Ora, se ao Supremo Tribunal Federal compete, precipuamente, a guarda da Constituição Federal, é certo que a sua interpretação do
texto constitucional deve ser acompanhada pelos demais Tribunais, em decorrência do efeito definitivo absoluto outorgado à sua decisão.
Não se pode, com a manutenção de decisões divergentes, diminuir a eficácia das decisões do Supremo Tribunal Federal.
Contrariamente, a manutenção de soluções divergentes sobre o mesmo tema, em instâncias inferiores, provocaria, além da
desconsideração do próprio conteúdo da decisão desta Corte, última intérprete do texto constitucional, a fragilização da força normativa da
Constituição.
A propósito, transcrevo, aqui, trecho da doutrina de Konrad Hesse, in A Força Normativa da Constituição, Porto Alegre, Sergio
Antonio Fabris Editor, 1991, p. 34, por mim traduzido, referente à interpretação constitucional:
“(...) O Direito Constitucional deve explicitar as condições sob as quais as normas constitucionais podem adquirir a maior
eficácia possível, propiciando, assim, o desenvolvimento da dogmática e da interpretação constitucional. Portanto, compete ao
Direito Constitucional realçar, despertar e preservar a vontade de Constituição (Wille zur Verfassung), que, indubitavelmente,
constitui a maior garantia de sua força normativa. Essa orientação torna imperiosa a assunção de uma visão crítica pelo
Direito Constitucional, pois nada seria mais perigoso do que permitir o surgimento de ilusões sobre questões fundamentais
para a vida do Estado.”
O entendimento de que há relação de consumo entre poder público e contribuintes revela-se afrontoso não só à força normativa da
Constituição, mas também ao princípio da máxima efetividade da norma constitucional. Admitir a adoção deste entendimento significa
fortalecer as decisões das instâncias ordinárias em detrimento das decisões do Supremo Tribunal Federal. Tal prática afigura-se tanto mais
grave se se considerar que no nosso sistema geral de controle de constitucionalidade a voz do STF somente será ouvida após anos de
tramitação das questões em duas instâncias.

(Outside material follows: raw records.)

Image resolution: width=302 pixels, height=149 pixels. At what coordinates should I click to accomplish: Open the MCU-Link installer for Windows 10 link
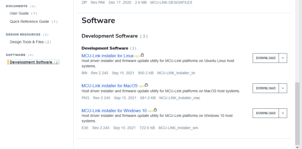click(x=114, y=111)
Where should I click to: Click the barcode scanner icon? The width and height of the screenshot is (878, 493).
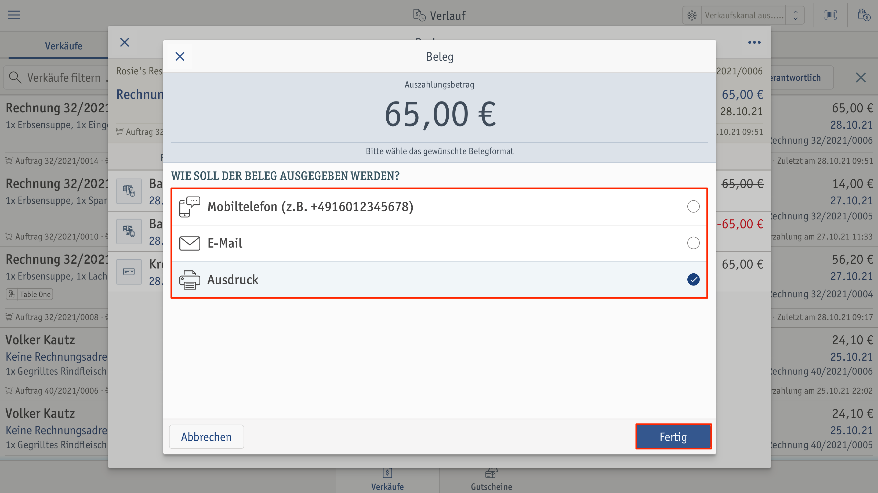click(830, 15)
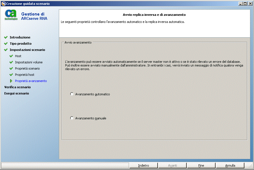Click the checkmark beside Impostazioni volume
The height and width of the screenshot is (170, 254).
[x=11, y=62]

Portanto, em face do entendimento firmado por este Tribunal no sentido de que não há relação de consumo entre o contribuinte de
um tributo e o poder público, também mostra-se inviável a legitimação de associação, que tem como finalidade estatutariamente prevista
promover a defesa do consumidor (fl. 43), para apresentar ação civil pública na defesa de contribuintes.
Ante o exposto, com a devida vênia do Relator, conheço e dou provimento ao agravo regimental para, desde logo, dar provimento ao
recurso extraordinário e julgar procedente a ação rescisória, invertendo-se os ônus da sucumbência.